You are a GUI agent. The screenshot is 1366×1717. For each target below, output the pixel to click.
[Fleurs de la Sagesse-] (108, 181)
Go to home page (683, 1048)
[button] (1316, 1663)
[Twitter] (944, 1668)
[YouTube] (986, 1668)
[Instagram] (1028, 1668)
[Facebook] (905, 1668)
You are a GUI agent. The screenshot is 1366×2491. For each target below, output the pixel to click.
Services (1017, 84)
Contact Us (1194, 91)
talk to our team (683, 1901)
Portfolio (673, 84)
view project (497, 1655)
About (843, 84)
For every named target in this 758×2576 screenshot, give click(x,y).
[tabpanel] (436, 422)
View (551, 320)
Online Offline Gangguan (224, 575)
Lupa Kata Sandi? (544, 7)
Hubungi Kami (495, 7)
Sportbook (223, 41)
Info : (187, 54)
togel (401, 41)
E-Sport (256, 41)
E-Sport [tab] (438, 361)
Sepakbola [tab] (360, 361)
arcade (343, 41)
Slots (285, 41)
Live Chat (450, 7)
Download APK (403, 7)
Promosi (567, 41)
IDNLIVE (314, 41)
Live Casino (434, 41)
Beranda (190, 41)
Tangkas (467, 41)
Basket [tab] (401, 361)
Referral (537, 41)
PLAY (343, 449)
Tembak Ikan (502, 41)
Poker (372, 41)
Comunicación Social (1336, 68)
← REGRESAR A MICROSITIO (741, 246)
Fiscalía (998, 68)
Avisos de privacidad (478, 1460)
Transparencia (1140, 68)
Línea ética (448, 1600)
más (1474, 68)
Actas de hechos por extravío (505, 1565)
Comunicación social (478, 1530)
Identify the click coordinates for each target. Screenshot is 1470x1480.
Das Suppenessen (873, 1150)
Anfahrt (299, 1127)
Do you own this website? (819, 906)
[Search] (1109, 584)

● ● ●

WHAT IS EXPECTED: Search the data above for the string "each". Report every line where it is found.

REPLY TO THE TASK:
You are a GUI agent. The screenshot is 1366×1717. For each target below, output the pixel to click.
You are a GUI agent. The screenshot is 1366×2491. For each target below, output the pixel to click.
Identify the click coordinates for each target. Screenshot is 1470x1480.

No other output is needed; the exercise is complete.